AIM OF THE EXERCISE: Starting at the line of the material that contains "This screenshot has" and continuing through the end of the material, substitute "Select" for every "Click" and reproduce those lines with nothing else changed. Leave the pictures out of your answer.

PROVIDED INFORMATION:
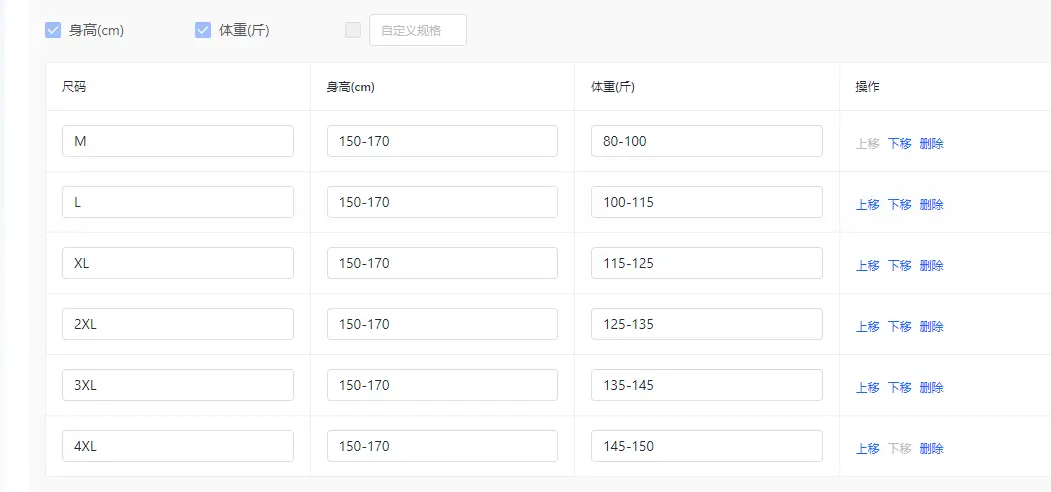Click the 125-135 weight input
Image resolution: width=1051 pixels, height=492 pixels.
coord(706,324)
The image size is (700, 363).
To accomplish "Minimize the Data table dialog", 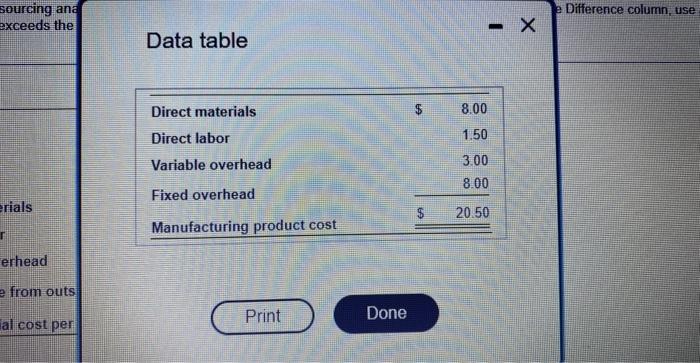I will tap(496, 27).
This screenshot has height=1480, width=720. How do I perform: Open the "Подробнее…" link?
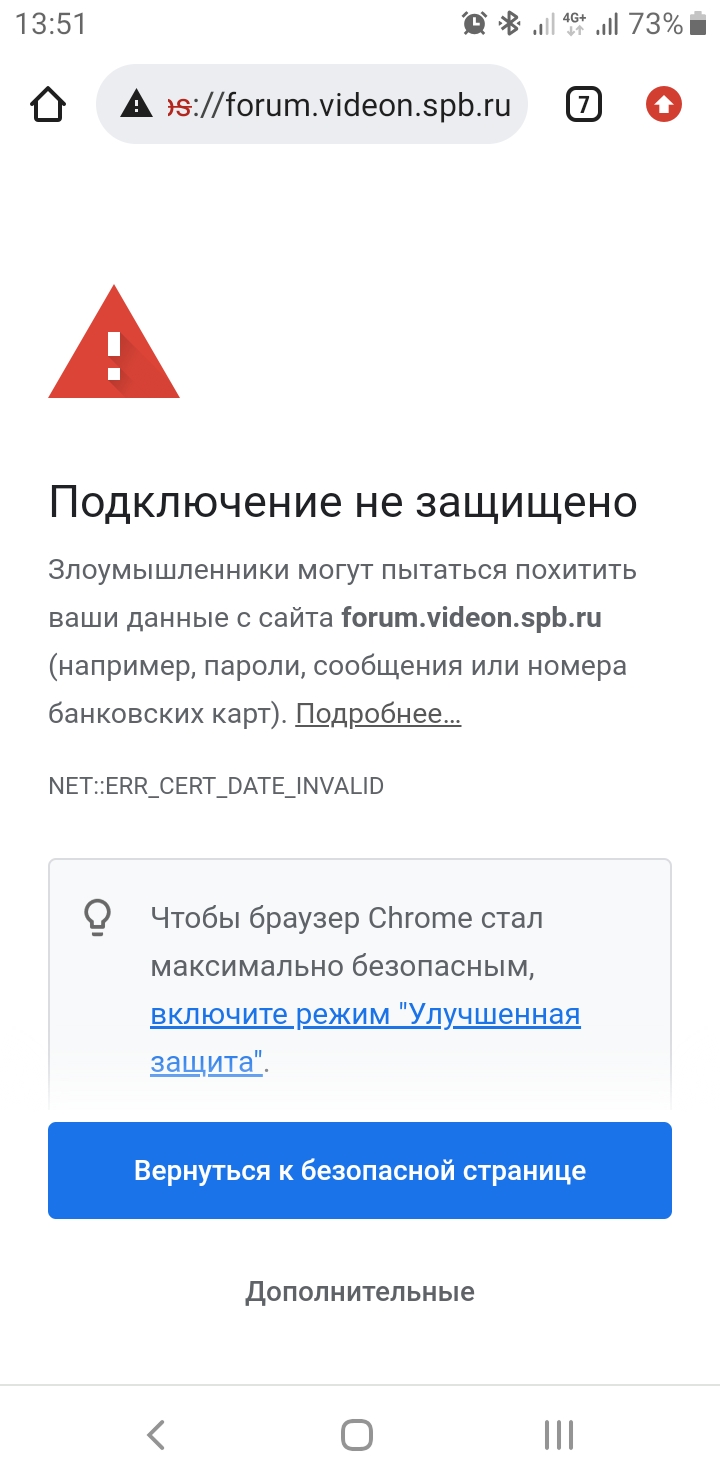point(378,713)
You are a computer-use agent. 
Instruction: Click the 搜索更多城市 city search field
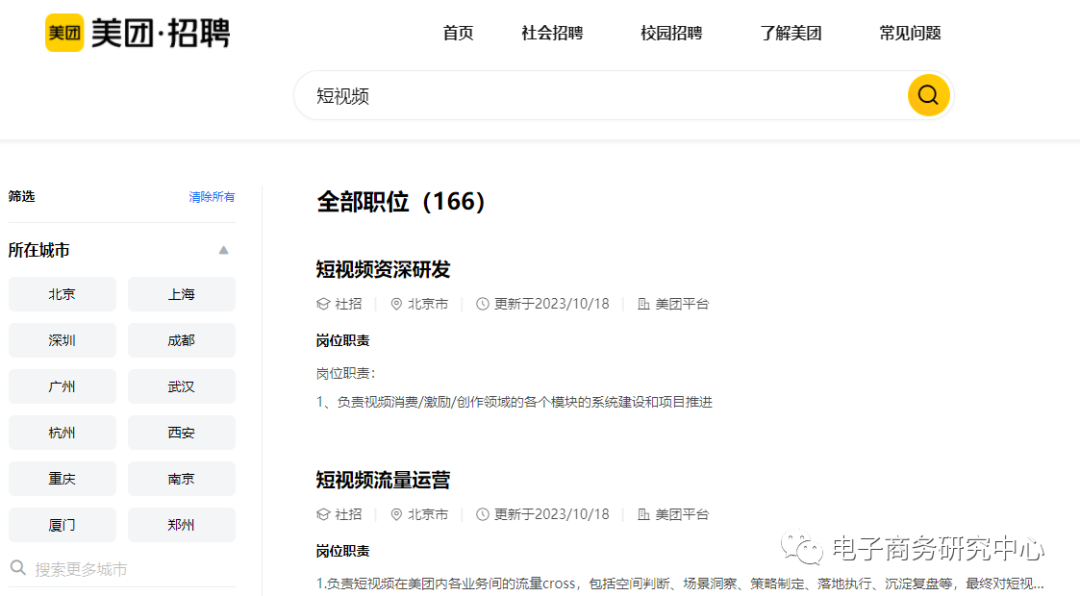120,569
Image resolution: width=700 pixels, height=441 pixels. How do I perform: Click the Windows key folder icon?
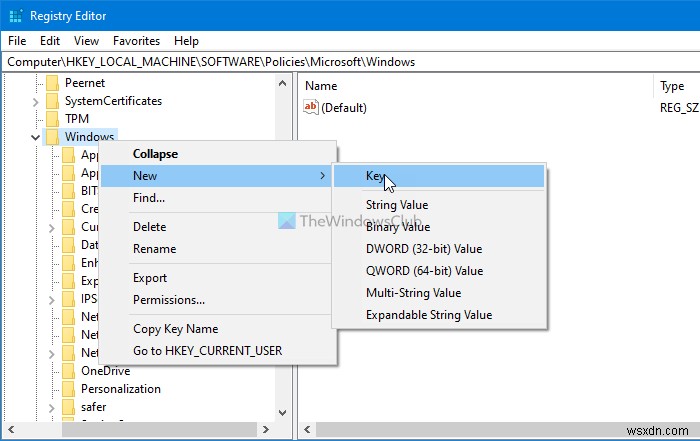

EXPECTED ANSWER:
This screenshot has height=1480, width=720. How do I perform: Open the "Подробнее…" link?
point(378,713)
You are a computer-use agent. 
Instruction: Select the 搜索更多城市 city search field
120,569
Image resolution: width=700 pixels, height=441 pixels. How do I perform: Select the Windows key folder icon?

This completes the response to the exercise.